>> start

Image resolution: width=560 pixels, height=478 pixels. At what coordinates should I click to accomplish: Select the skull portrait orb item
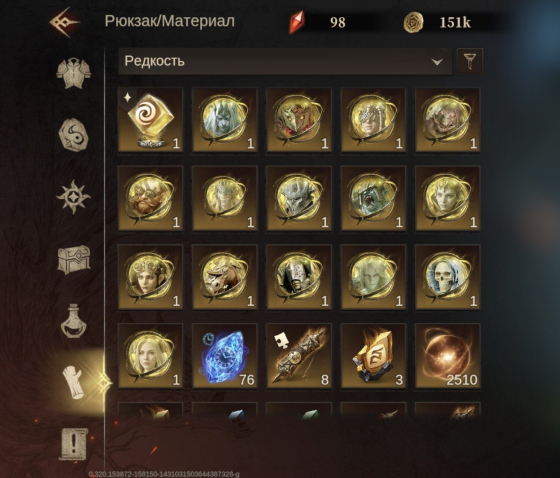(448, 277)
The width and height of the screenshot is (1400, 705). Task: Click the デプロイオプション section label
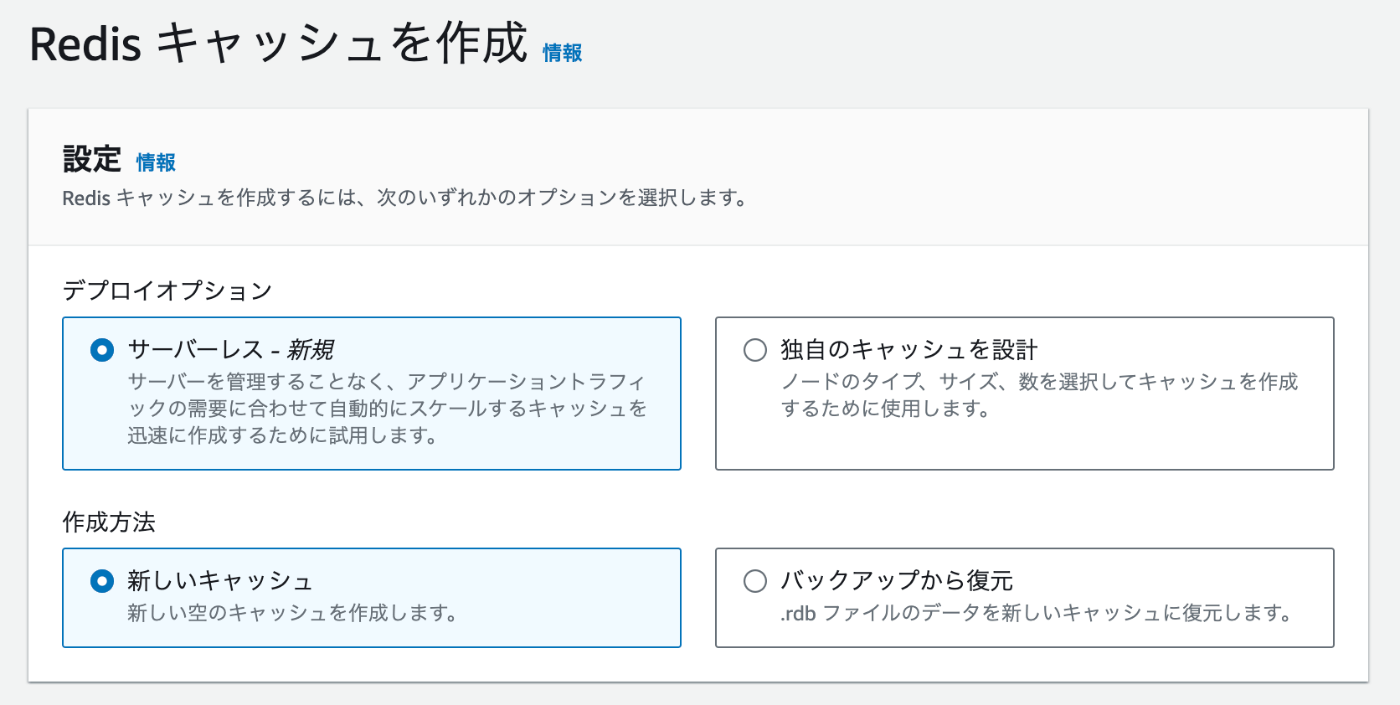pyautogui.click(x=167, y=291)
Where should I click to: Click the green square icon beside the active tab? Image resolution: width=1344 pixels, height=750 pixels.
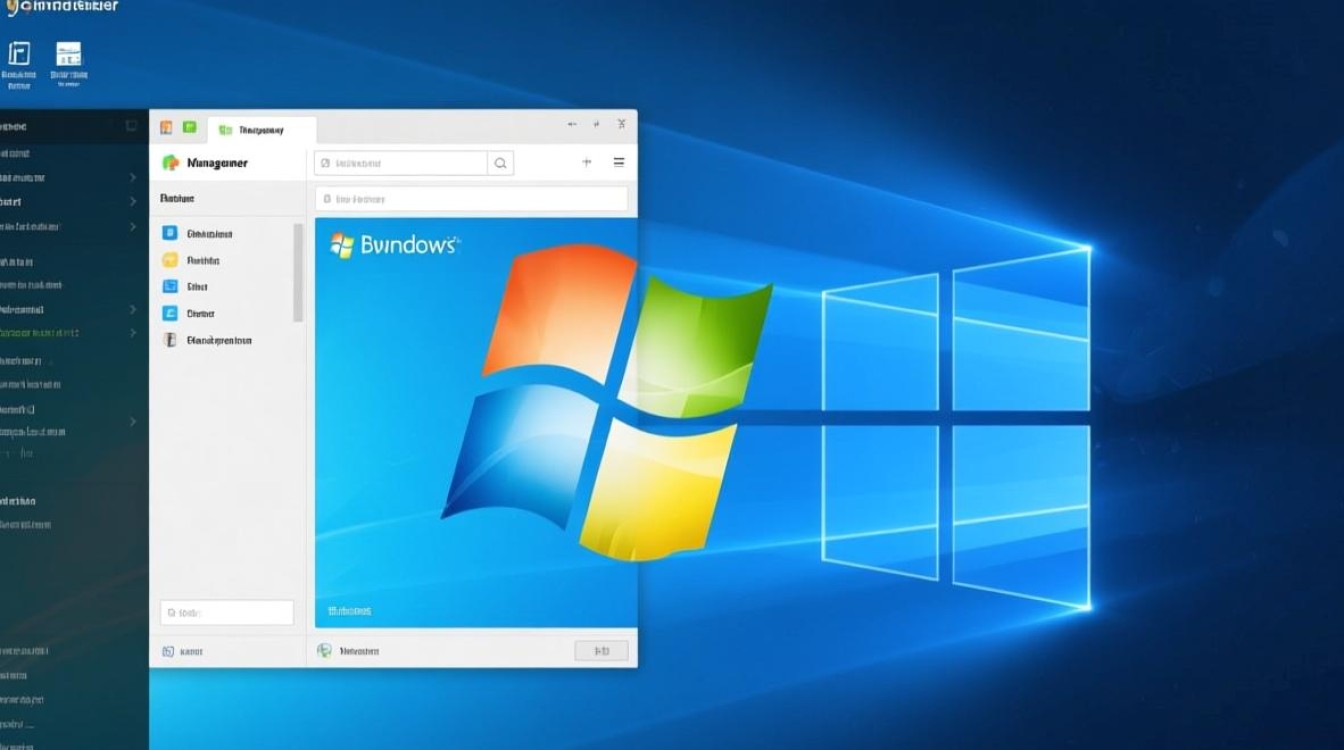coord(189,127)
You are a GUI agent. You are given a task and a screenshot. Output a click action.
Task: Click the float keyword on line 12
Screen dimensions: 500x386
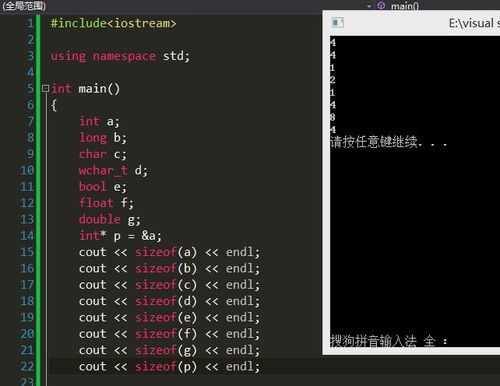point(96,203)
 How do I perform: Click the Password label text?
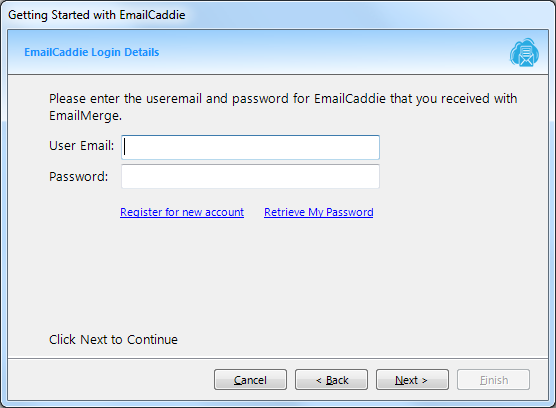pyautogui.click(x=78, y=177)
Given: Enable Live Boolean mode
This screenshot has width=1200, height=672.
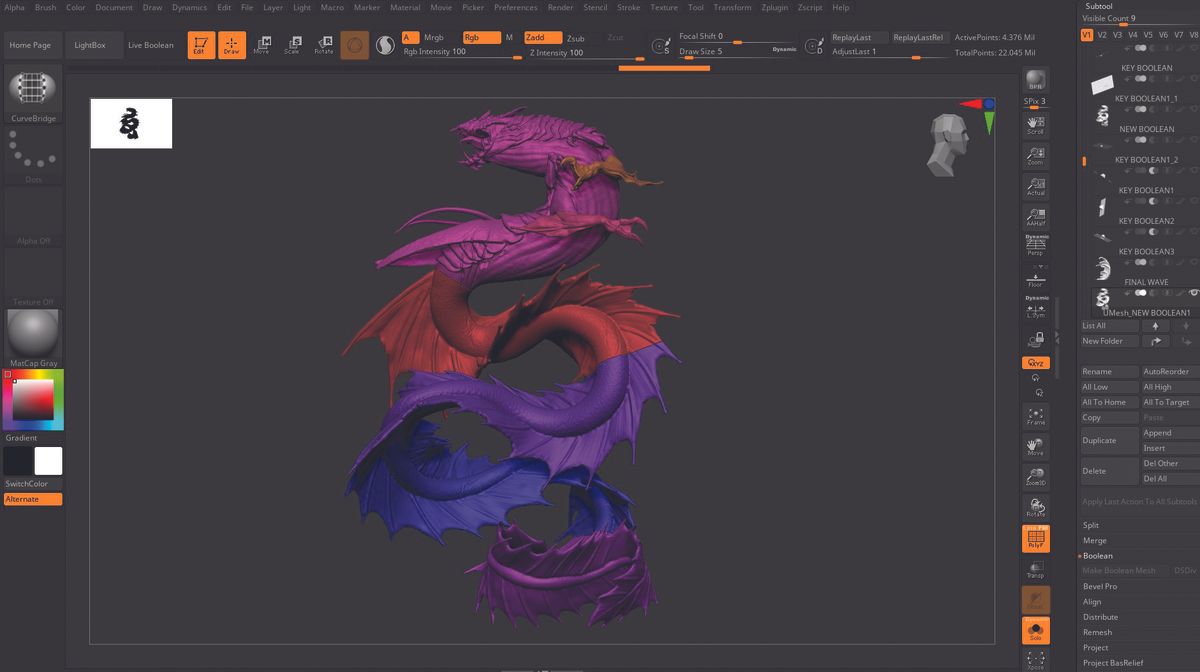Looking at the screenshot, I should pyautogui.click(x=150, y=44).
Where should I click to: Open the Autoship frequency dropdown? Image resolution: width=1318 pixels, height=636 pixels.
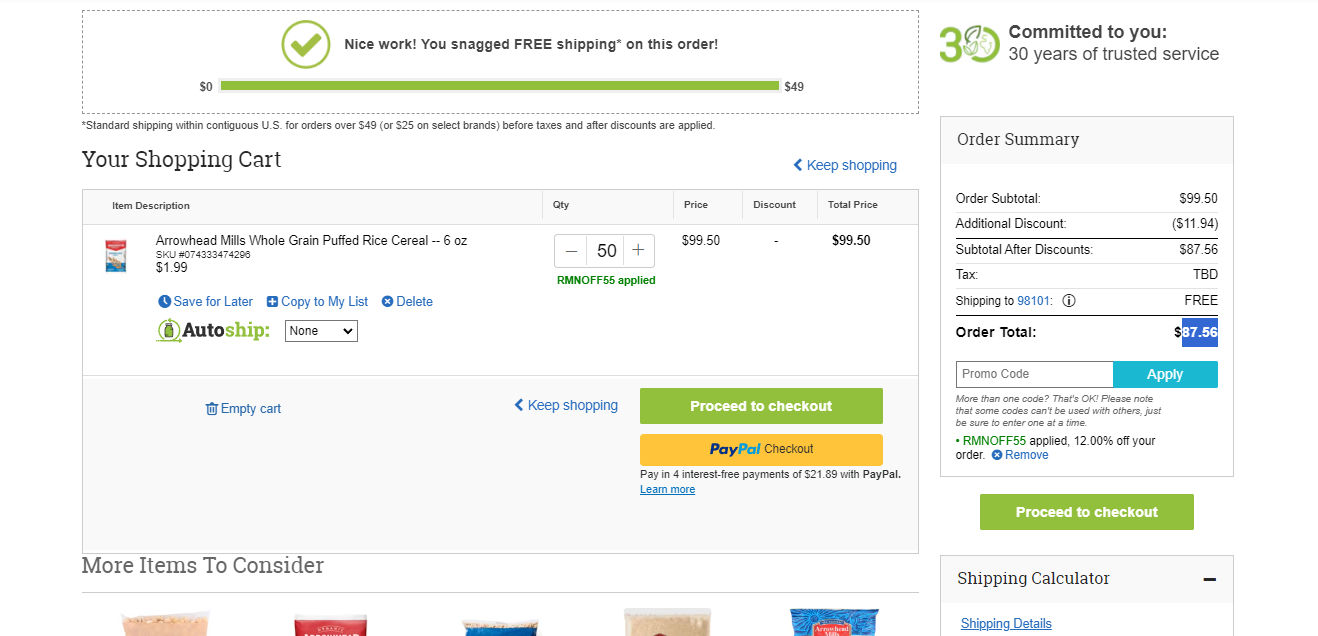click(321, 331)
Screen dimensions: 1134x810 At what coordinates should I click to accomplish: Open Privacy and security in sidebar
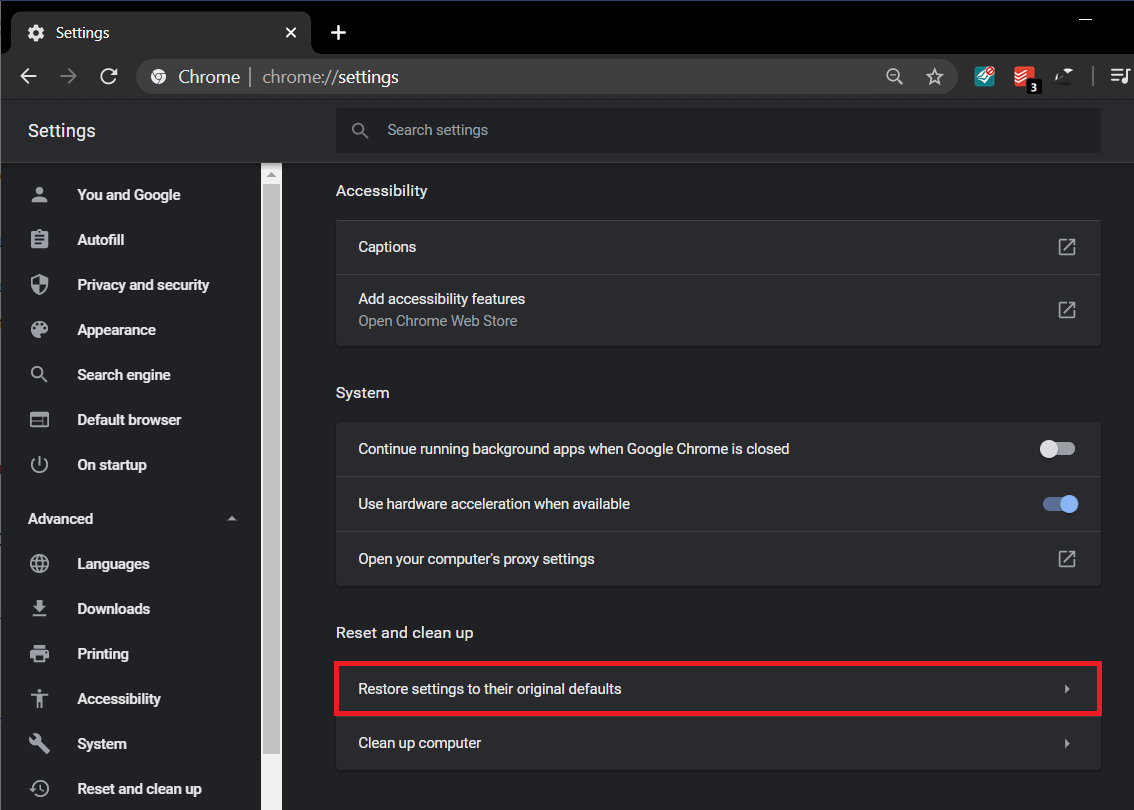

>> end

__SHORT PROBLEM__
Please write out the lines from the one containing "The width and" through the one containing "point(96,203)", both included, in their original form. Omit the pictures.

__TASK RESPONSE__
The width and height of the screenshot is (1400, 705). Task: Click the デプロイオプション section label
pyautogui.click(x=167, y=291)
Where should I click to: Click the green square icon beside the active tab? Image resolution: width=1344 pixels, height=750 pixels.
coord(189,127)
You are a GUI agent. You are given a task and a screenshot. Output a click action.
Task: Click the float keyword on line 12
Screen dimensions: 500x386
point(96,203)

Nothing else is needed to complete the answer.